The two fall hopelessly in love with each other, pledging to remain loyal for the rest of their lives after spending the night together in a hotel but there are complications when Édith's jealous husband, Edmond (Michel Piccoli), who is aware of her other life of a prostitute, threatens to kill her and her lover. Edmond is the owner of a television rental shop in the Passage Pommeraye which is also the location seen in Demy's first feature film, "Lola".
When François discovers that Edith is M. Langlois' daughter, he asks her to move back into the apartment he is staying in, much to her mothers' disgust since Edith is still married to Edmond.
Edmond tracks Édith down to M.Langlios' apartment but she is not in, and after an argument with his mother-in-law, storms out after threatening to kill Édith with a cut-throat razor.
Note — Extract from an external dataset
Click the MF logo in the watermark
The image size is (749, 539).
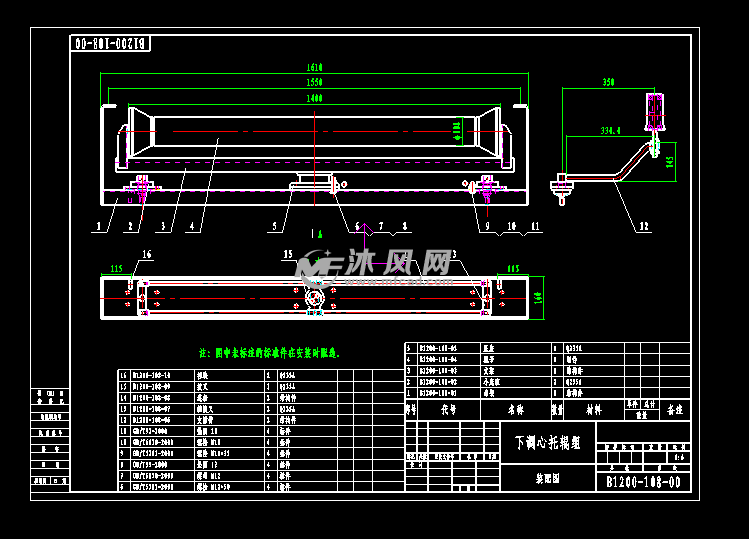pos(316,266)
Meanwhile, Violette has been searching in vain for François to give him some happy news, and when she eventually finds him at the apartment with Édith, the two go for a walk where she reveals that she is pregnant with his child. François tells her that he is in love with Edith and she is heartbroken, promising to never see him again.
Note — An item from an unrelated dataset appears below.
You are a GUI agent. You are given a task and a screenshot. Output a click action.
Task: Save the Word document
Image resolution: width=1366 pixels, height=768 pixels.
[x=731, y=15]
Édith returns to her husbands' shop one evening, armed with a small pistol and expecting trouble, to collect some things after she and François decide to move out of her mothers' apartment to live together. Edmond is in the process of shutting up shop and snatches this opportunity to get his revenge on Édith by locking the door and so blocking her escape.
The two argue and Edmond threatens her with the cut-throat razor while she pulls out the pistol to defend herself but then Edmond implores her not to leave him since he loves her despite treating her badly, and then cuts his own throat.
Horrified, Édith escapes through a skylight in a backroom of the shop and returns to her mothers' apartment covered in blood.
Outside the apartment, a riot erupts as workers amass against the heavily armed ranks of police and François leaves Édith with her mother to join them at the front. The police charge the protesters after they chant slogans and in the ensuing melee François is mortally wounded and then carried to M. Langlois' nearby apartment where he dies in Édiths' arms. Edith produces the pistol she was carrying and shoots herself in front of her horrified mother and the film ends with the two lovers in each others' arms.
The closing shot is of the gutter outside the apartment as notices announcing the protest swirl along it in the rain.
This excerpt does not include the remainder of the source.